- _SUPPLIED RECORDS_:
**********

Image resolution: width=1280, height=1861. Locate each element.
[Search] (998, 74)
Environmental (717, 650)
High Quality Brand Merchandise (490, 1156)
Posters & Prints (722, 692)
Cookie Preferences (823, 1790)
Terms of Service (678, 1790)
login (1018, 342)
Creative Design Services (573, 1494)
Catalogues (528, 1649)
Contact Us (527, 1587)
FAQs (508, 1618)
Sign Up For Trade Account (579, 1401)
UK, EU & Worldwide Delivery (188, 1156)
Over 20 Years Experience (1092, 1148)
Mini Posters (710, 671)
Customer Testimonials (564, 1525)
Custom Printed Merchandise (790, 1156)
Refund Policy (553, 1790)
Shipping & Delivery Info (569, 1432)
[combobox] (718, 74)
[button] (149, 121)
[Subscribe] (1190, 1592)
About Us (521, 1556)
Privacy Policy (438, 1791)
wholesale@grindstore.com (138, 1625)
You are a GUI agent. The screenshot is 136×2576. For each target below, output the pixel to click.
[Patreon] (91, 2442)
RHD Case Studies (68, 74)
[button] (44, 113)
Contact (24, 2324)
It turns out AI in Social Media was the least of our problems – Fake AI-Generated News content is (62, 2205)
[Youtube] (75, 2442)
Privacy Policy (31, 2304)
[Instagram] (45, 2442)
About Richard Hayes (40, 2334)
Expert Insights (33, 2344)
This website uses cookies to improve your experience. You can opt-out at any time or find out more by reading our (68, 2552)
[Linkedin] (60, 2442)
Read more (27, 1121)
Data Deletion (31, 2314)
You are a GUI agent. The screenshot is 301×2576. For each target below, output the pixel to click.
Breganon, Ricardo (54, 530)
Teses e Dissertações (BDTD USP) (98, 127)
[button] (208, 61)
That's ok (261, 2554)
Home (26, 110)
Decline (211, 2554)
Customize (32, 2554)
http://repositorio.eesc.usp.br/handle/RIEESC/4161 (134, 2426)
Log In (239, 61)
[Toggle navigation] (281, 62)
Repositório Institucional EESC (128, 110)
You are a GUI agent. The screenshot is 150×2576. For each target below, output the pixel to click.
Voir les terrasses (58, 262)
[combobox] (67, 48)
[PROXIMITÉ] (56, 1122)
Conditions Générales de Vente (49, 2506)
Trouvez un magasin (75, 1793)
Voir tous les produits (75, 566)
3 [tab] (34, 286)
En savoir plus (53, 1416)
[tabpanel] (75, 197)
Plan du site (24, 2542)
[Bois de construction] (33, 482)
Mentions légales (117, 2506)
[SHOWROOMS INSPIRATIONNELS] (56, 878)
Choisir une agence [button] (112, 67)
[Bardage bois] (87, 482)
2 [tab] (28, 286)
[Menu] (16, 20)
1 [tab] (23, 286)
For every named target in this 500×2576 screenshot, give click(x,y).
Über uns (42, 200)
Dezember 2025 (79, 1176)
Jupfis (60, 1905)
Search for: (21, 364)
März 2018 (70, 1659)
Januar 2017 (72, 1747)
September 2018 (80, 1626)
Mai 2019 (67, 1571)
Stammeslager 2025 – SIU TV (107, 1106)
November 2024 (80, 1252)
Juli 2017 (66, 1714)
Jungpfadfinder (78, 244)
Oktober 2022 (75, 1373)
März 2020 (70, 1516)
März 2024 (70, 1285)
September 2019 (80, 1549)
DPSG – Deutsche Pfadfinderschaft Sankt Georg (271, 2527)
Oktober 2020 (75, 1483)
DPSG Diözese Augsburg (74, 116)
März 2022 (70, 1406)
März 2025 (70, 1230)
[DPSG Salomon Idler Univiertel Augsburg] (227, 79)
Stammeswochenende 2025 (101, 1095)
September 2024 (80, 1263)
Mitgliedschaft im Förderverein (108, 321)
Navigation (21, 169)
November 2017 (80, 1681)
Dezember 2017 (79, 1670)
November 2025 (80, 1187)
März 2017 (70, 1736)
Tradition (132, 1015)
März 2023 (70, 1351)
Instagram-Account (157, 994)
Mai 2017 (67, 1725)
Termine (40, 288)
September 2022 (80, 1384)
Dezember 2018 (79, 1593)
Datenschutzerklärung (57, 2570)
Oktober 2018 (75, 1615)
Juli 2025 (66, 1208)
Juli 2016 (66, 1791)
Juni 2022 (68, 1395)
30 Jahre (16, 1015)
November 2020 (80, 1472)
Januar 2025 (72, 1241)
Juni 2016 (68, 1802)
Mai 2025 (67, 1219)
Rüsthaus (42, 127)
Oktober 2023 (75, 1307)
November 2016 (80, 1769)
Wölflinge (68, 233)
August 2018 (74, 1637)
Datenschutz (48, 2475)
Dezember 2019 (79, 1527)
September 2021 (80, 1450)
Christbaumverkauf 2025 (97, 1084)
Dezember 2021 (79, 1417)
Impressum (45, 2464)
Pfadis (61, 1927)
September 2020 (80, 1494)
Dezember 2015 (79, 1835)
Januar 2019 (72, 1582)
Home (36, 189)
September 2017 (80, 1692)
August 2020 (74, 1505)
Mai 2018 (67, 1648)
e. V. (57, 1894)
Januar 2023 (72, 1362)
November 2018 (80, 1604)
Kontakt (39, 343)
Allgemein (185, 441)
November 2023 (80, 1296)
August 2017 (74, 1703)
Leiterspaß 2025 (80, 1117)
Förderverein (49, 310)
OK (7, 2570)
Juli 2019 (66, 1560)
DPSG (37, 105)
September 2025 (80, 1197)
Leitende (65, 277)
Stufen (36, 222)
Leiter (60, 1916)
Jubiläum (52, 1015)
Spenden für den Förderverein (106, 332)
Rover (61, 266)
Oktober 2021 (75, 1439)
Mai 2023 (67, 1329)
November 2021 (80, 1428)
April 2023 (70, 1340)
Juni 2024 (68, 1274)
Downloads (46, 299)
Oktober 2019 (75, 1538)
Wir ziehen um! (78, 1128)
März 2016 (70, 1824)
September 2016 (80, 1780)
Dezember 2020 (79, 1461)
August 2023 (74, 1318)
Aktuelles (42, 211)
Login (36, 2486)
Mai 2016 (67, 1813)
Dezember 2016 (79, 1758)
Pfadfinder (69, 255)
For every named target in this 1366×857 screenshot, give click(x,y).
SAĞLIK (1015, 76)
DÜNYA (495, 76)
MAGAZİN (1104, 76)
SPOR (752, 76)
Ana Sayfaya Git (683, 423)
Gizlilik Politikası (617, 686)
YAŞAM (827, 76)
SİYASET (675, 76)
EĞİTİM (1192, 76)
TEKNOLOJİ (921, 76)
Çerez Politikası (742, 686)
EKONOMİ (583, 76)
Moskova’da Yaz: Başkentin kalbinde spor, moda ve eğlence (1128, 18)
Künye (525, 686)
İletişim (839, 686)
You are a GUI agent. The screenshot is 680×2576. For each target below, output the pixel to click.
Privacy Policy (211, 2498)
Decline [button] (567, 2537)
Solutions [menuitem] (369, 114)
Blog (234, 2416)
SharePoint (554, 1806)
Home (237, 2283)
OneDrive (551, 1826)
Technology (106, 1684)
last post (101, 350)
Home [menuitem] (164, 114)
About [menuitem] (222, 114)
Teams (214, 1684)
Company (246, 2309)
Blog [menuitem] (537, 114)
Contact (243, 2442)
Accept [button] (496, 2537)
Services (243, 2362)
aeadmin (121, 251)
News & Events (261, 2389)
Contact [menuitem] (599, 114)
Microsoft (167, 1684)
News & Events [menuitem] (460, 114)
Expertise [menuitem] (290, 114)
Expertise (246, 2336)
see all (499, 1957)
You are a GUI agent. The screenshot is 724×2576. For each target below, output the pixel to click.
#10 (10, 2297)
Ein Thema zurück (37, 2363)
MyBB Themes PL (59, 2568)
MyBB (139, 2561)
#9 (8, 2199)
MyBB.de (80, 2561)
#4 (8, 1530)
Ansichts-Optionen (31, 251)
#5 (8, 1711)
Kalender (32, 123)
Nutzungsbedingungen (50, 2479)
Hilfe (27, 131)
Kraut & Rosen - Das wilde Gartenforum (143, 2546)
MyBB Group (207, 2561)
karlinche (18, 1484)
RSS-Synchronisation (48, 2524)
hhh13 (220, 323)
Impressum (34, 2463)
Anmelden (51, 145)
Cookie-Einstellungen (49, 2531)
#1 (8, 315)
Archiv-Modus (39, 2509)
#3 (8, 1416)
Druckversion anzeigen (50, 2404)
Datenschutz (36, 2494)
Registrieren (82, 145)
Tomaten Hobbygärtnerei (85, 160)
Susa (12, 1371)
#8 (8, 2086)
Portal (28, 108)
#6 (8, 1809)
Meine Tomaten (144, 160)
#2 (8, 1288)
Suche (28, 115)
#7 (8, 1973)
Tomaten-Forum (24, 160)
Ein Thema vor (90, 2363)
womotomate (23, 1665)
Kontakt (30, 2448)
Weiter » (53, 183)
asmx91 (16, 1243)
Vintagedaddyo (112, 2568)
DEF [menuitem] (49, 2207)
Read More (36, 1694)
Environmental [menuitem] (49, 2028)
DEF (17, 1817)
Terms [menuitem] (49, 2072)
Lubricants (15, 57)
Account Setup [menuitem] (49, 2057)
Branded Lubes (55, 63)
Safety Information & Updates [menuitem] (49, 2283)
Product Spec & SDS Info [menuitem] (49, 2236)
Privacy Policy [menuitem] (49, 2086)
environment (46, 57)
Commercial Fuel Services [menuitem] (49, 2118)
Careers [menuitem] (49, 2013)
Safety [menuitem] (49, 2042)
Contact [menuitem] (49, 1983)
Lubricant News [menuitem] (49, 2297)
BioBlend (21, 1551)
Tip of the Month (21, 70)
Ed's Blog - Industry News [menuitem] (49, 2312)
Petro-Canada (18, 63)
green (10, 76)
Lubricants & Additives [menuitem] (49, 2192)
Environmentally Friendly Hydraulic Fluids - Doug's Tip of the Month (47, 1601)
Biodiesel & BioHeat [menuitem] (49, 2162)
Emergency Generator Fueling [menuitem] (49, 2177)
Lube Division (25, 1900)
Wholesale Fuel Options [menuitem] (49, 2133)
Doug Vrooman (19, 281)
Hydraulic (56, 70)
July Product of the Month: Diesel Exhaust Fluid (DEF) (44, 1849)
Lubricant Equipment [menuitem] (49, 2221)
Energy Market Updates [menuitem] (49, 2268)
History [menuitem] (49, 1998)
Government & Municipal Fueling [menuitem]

**********

- _WHAT YOU HAVE TO DO_: Once the lines of the entries containing the word "Dezember" have been counted, report the number alone.

- _OUTPUT OF THE EXERCISE_: 8